2011’s Top Books and Movies

It’s that time again. What did I read or see this year that made an impression?

First, the stats: 73 books read and 31 movies watched. It’s a record-setting year for books, not so much for movies. July saw the highest number of books read at 17. It’s around the time that I got a Kindle and blew through the Sookie Stackhouse Mysteries (regretting that decision around book 4 or 5 but sticking with it nonetheless).

Nothing fell easily into the What Was I Thinking category. Yes, the Stackhouse books and even the last book of the Hunger Games trilogy were pretty disappointing. The Stackhouse books were overly repetitive and if one more creature fell at Sookie’s feet, I was ready to hurl. Mockingjay just fell apart for me and since the characters had all become unlikeable in my eyes, I had to struggle to finish the book since I no longer cared about the outcome.

What did I like? Here are eight that stuck with me along with some comments from the book journal.

The Return of the King – Seeing it again on the big screen was well worth it.
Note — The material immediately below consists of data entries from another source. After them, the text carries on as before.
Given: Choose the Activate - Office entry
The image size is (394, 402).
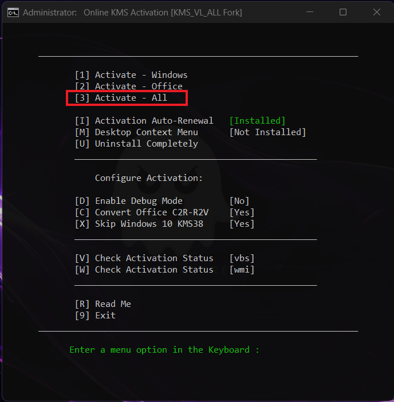Looking at the screenshot, I should (129, 86).
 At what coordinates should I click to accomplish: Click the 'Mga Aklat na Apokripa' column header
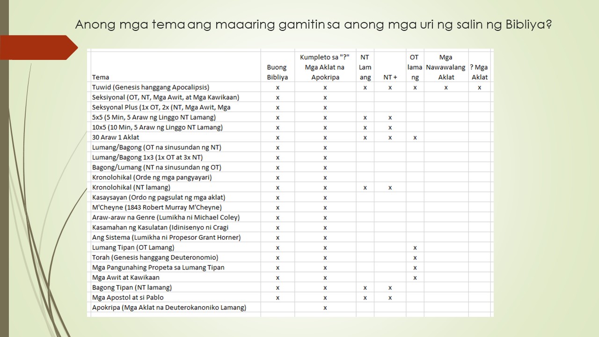click(x=325, y=67)
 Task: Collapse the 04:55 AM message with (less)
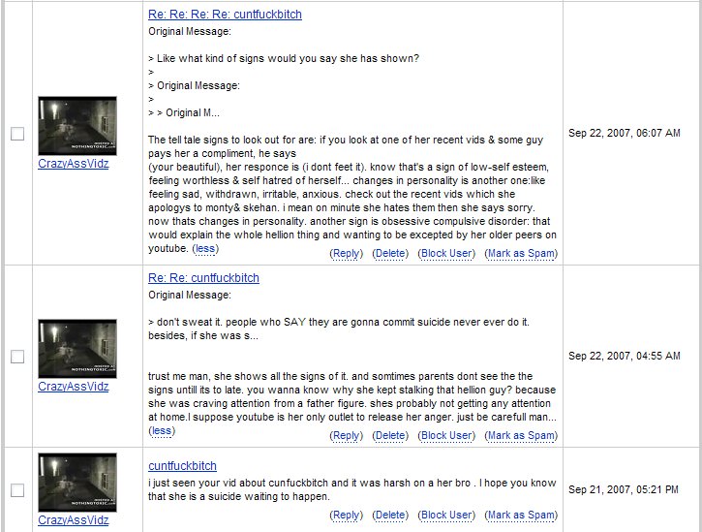(162, 430)
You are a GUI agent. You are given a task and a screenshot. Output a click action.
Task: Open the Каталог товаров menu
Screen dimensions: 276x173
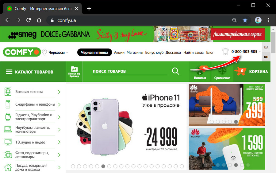coord(29,72)

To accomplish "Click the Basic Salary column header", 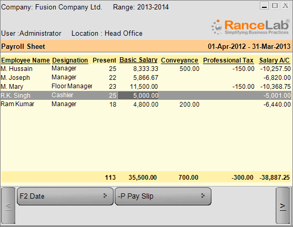I will 138,60.
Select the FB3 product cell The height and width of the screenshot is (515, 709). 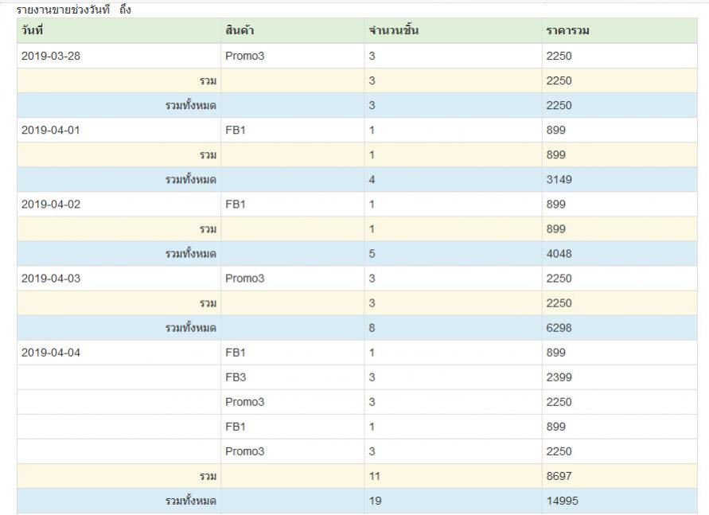(236, 377)
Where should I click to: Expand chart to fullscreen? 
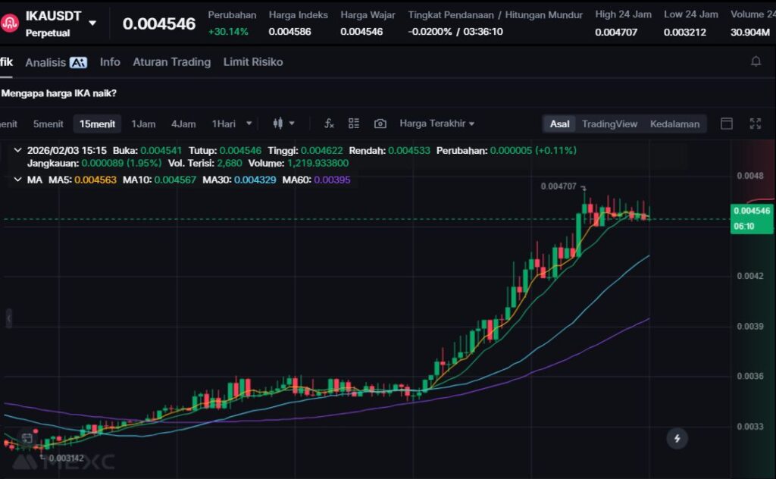[x=755, y=124]
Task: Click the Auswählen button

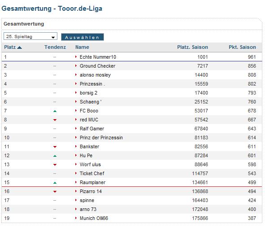Action: pos(83,37)
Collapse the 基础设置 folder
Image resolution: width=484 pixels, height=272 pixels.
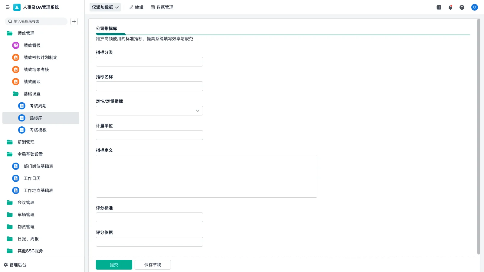(32, 94)
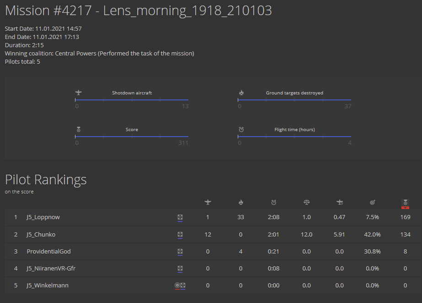422x303 pixels.
Task: Click the score medal sort column header
Action: 405,202
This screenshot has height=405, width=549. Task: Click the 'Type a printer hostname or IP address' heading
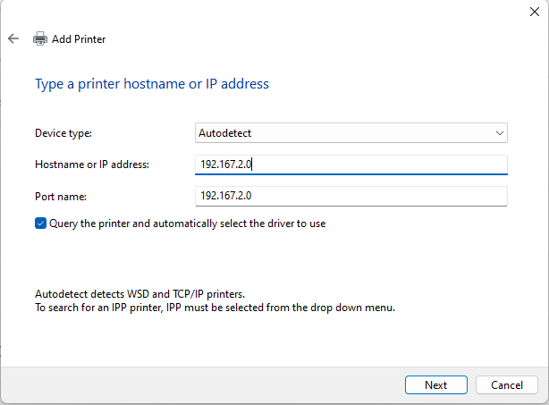coord(151,84)
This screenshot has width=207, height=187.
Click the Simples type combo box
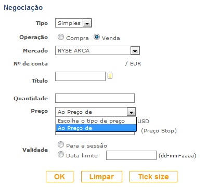point(73,23)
I had forgotten chunks of the movie and was happy to spend 3+ hours sitting in the dark saying goodbye to old friends again.

Gods and Monsters
– Almost gave this DVD away but rewatching the movie convinced me to keep it. McKellan completely disappears into Whale and Redgrave elevates what could be a throwaway character.

The Summer of the Bear by Bella Pollen – When the plot began to wrap up I realized I wanted more chapters about the family and could have spent much more time with them.

Sunset Park by Paul Auster – I love how Auster creates a mood that wraps around you, lingering even when you’re not reading the pages. You may start reading his work looking for a plot or story developments but then you realize the current of words carries you where it will and you relax into the flow.

The Little Book by Selden Edwards – How can you not love a book whose jacket copy proclaims it for enthusaists of Vienna and time travel stories. What an odd Venn diagram.

Ready Player One by Ernest Cline – Each step in the book was more exciting than the last and I could have stuck with Cline if there were 50 keys for his characters to discover. I can’t wait to see what his next book is like. I’ve recommended this book to almost everyone I know and have barely resisted the urge to simply buy it for everyone I know and force them to read it before doing anything else they may have to or want to.

Love That Dog by Sharon Creech – The book is short but there’s so much that comes out of the brief lines.

World War Z by Max Brooks – I wonder if this faux oral history is the 21st century’s version of the epistolary novel since no one really writes letters anymore. The style worked for the book, and I enjoyed every page.